After the mGr is oriented at θ = 0° and the ink has dried at room temperature, the silica nanoparticles fill the gaps between the mGr and act as binding agents to reinforce the structure that can be easily handled (Fig. 2c). Subsequent heat treatment at 1100 °C in Ar did not significantly alter the morphology of the silica nanoparticles. However, a temperature of 1400 °C causes the silica nanoparticles to melt and cover the surface of the mGr. In addition, the Fe₃O₄ nanoparticles appear to have segregated into larger particles visible by energy dispersive X-ray (EDX) spectroscopy (see SI Fig. S2 for the EDX data). X-ray diffraction (XRD) revealed a new component, FeC (see SI Fig. S3a for the XRD data). FTIR spectra verify that most of the oxygen functional groups present on the surface of graphite were removed during reduction at high temperature (see SI Fig. S3b for the FTIR data). However, it is also noticeable that the aligned microstructure is maintained after all heat treatments.

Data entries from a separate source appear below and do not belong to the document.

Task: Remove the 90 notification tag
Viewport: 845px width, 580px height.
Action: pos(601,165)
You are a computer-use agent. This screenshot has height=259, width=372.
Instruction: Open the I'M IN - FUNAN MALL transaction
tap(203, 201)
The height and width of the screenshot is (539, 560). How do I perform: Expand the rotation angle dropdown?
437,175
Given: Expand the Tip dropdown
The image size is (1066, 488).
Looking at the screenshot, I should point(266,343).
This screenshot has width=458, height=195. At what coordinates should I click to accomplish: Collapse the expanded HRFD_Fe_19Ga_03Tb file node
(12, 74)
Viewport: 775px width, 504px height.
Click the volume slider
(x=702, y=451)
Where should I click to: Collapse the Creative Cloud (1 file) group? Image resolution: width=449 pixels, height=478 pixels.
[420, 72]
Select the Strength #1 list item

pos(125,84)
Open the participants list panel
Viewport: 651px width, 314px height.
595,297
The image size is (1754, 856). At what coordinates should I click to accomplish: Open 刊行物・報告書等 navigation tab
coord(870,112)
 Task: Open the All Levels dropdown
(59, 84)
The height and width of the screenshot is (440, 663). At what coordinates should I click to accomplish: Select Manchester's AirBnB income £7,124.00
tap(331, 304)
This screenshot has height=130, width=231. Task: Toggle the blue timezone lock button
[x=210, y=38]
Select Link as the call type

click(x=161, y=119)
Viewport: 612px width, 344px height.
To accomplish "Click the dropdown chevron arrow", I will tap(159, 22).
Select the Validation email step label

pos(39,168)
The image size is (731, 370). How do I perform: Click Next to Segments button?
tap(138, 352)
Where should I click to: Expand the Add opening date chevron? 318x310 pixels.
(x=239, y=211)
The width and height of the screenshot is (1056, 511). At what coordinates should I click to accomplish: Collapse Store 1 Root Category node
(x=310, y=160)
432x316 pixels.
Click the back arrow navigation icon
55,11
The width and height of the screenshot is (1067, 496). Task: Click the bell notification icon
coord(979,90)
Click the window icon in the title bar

Sintering in Ar atmosphere led to enhanced electrical conductivity and increased porosity in the resulting scaffolds (Fig. 2d). The electrical conductivity of the scaffolds with θ = 0° increased from 5 S/m at 25 °C to 23 S/m at 1050 °C and 74 S/m at 1400 °C due to the reduced functional groups on the surface of the graphite and the improved connections between the graphite microplatelets. It is hypothesized that as the silica melts, the mGr particles move closer to each other by capillary action. Furthermore, the temperature and melting of SiO₂ also increase the total porosity from 47% at 25 °C to 57% at 1050 °C and 64% at 1400 °C, respectively. Porous samples are known to potentially multiply the EM wave reflections and to increase the EM absorption effectiveness³⁵.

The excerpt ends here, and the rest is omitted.